───── Source document
On 25 June 1982 Mr Cowles addressed another note to all members of the committee. He pointed out that the legal advice mentioned in Mr Scargill's letter was concerned with the right of trustees to opt for one particular investment as against a viable alternative (a view that was not questioned), and said that this was not the issue under discussion. The committee's duty, he said, was to manage the funds in the best interests of the beneficiaries; and he then said:
'What is improper is for the Committee of Management to fetter the way they exercise their discretionary powers as trustees in the future by imposing an embargo on a wide range of investments regardless of the financial consequences.'
Mr Scargill's reply, on 30 June, was to state that the legal opinion obtained by the NUM covered all aspects of the scheme and the trustees' responsibilities, so that it was incorrect to draw the conclusion that the advice was not directed to the issue under discussion. He went on:
'We are advised that we can refuse to invest abroad or in oil and other energy industries, and it may be that, in the final analysis, the difference of opinion between you and ourselves will have to be resolved elsewhere!'
This was in substance repeated in subsequent letters to others.
──────────
───── Material provided
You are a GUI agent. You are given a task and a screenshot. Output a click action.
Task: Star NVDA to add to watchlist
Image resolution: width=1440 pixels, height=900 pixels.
──────────
▶ [Stated problem]:
Please answer these questions from the trustee dispute text:
1. On what date did Mr Cowles send another note to all members of the committee?
2. On what date did Mr Scargill reply?
3. According to that reply, what did the legal opinion obtained by the NUM cover?

▶ [Result]:
1. 25 June 1982
2. 30 June
3. All aspects of the scheme and the trustees' responsibilities